Giovanni Scognamillo gezegenine döndü

Giovanni Scognamillo çok sevildi ve çok sevdi. Arkasında 50’nin üzerinde kitap, binlerce yazı, onlarca resim bıraktı. Yaşlılıkla ise hiçbir zaman barışamadı, kalbi bu kadar çocukken, bedeninin yüreğindeki coşkuya karşılık vermemesi, ağırına giderdi.

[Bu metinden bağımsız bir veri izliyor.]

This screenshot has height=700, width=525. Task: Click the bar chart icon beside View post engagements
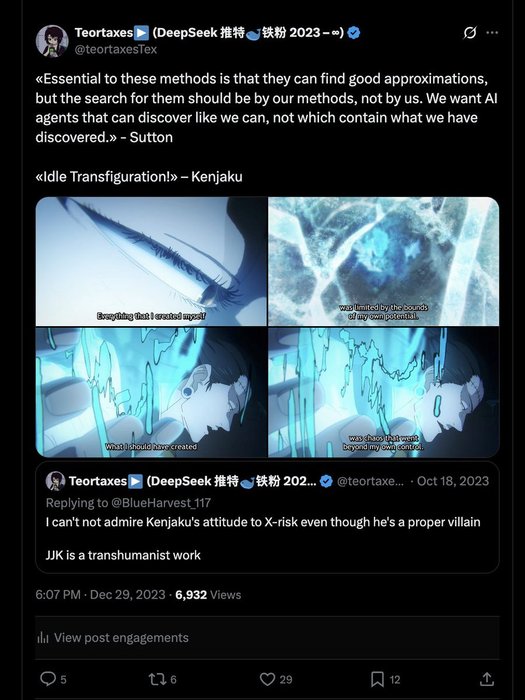tap(43, 638)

Geçtiğimiz haftalarda, Giovanni Scognamillo, Feriköy’deki aile mezarlığında toprağa verildi. Scognamillo,  87 yıllık hayatına annesinin ve babasının yanında veda etti. Sevenlerini, hayranlarını ve okurlarını arkasında bırakarak... Onu çok özleyeceğiz. 

Scognamillo, Beyoğlu’nun Asmalımescit mahallesinde 5 no’lu hanede, İtalyan  bir baba ve Fransız bir annenin çocuğu olarak dünyaya geldi. Levanten aileden gelmenin etkisiyle, çok kültürlü ortamın içerisinde büyüdü. Hemen hemen tüm Levantenler gibi, birden fazla dile yazılı ve sözlü alanda hakimdi. Sinema tutkunu bir babası; dans, edebiyat ve müzik sevdalısı bir annesi vardı. 

Beyoğlu çocuğuydu

Giovanni, Beyoğlu çocuğuydu. “Beyoğlu Kontu” demişti ona bir keresinde Onat Kutlar ve Scognamillo bu şekilde anılmaktan hoşlanırdı. Bütün hayatı bu semtte geçmişti. Japon oyuncakçısının vitrinine bakar ve İnci Pastanesi’nde profiterolünü yerdi. Tüm bu anılarını ‘Bir Levanten’in Beyoğlu Anıları’nda uzun uzun, ayrıntılarıyla ne de güzel anlatmıştı. 

Aylin Ünal ve Giovanni Scognomillo. Fotoğraf: Cumhuriyet

Giovanni, Beyoğlu’nun değişen çehresinden uzun süreden beri memnun değildi ve yaklaşık 10 yıl kadar önce İstiklal Caddesi’ne çıkmaktan vazgeçmişti. Geçmişe takılıp kalmaktan hoşlanmazdı aslında, tam tersine gündemde ne varsa onu takip eder, çoğu zaman da gününün ötesinde fikirler ortaya atardı. Ancak, Giovanni’nin Beyoğlu’na olan özlemi onun geçmişe  sevdasından kaynaklanmıyordu. O, bu semtin insana dokunur tarafını kaybetmesinden hayıflanıyordu. İnsan malzemesi, Scognamillo’nun tüm hayatı boyunca işlediği biricik malzemeydi.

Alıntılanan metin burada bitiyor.